**Exercise details**
Your answer must be an exact copy of the lines from the one containing "Task: Choose 削除 from the open menu" through the last line of the records below, with no pictures; please include nothing else.

::: Available data :::

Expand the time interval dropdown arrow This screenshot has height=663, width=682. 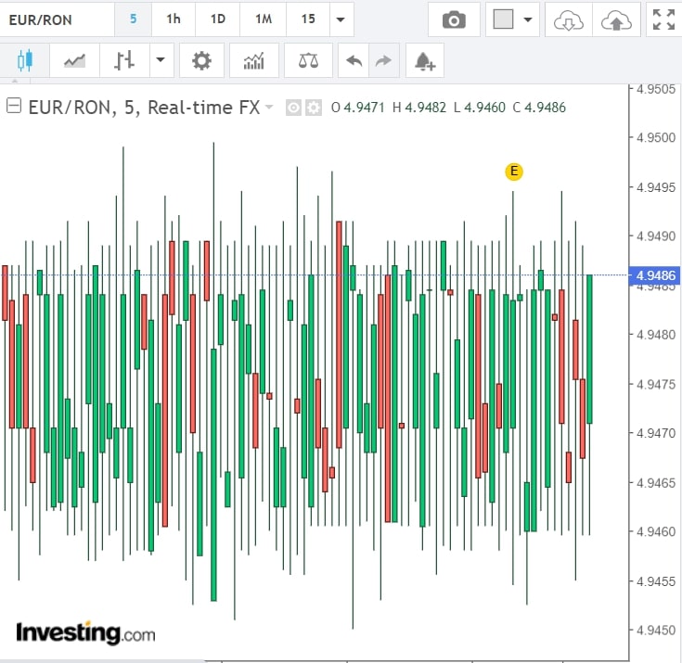[341, 19]
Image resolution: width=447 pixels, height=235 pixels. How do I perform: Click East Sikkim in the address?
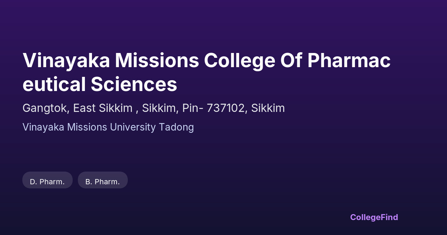(103, 108)
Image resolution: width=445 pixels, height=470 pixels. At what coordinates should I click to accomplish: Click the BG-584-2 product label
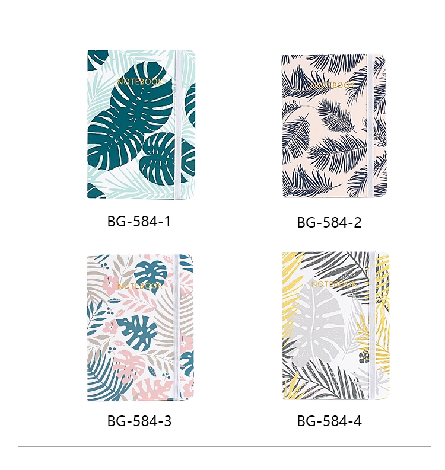tap(329, 222)
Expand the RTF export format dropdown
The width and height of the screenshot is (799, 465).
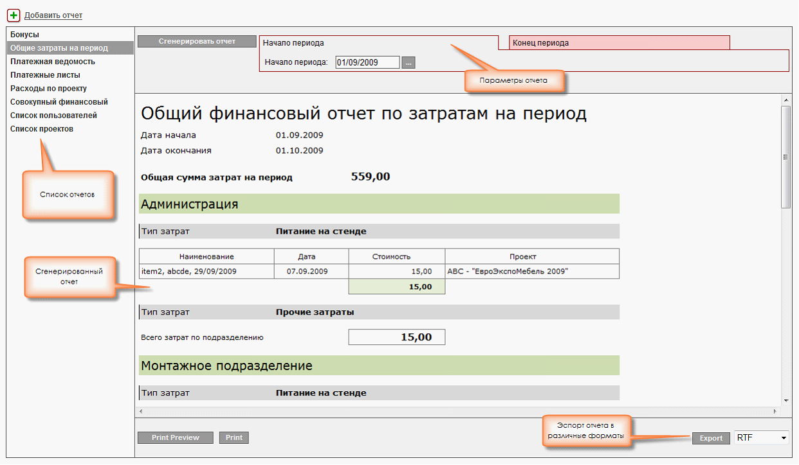[762, 437]
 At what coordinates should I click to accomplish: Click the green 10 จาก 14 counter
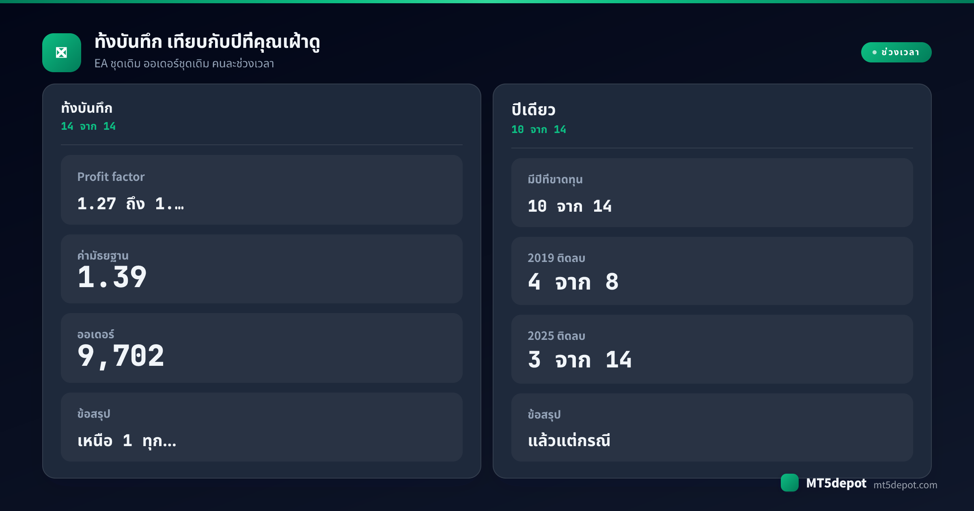point(539,130)
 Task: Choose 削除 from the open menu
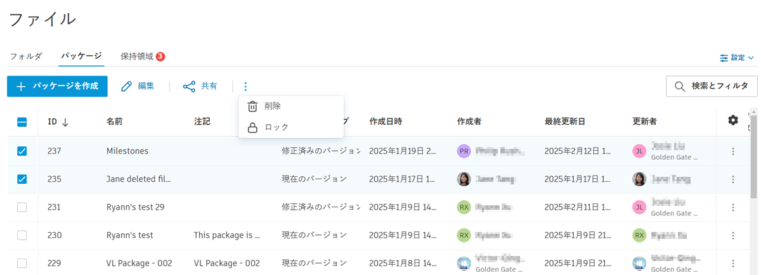(273, 106)
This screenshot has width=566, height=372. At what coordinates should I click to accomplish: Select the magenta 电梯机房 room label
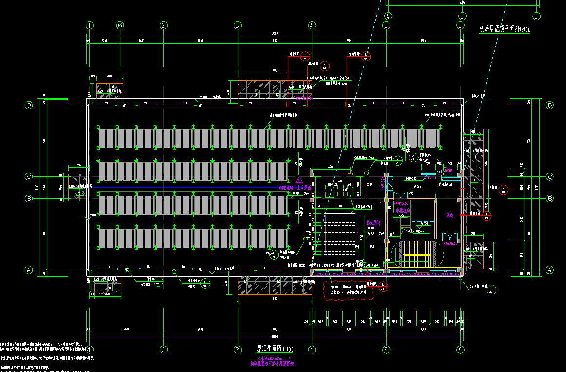pyautogui.click(x=404, y=211)
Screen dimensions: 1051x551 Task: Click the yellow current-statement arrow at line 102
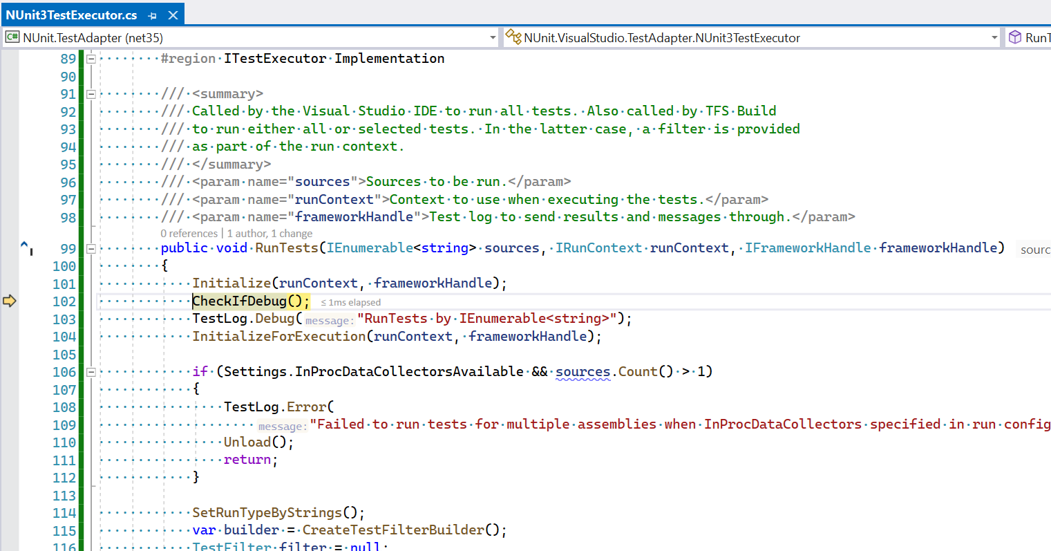(x=10, y=301)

:::

**Result for this exercise**
 Task: Choose 削除 from the open menu
(273, 106)
This screenshot has width=566, height=372. At what coordinates should I click to accomplish: Select the magenta 电梯机房 room label
pyautogui.click(x=404, y=211)
Screen dimensions: 1051x551 Task: Click the yellow current-statement arrow at line 102
(x=10, y=301)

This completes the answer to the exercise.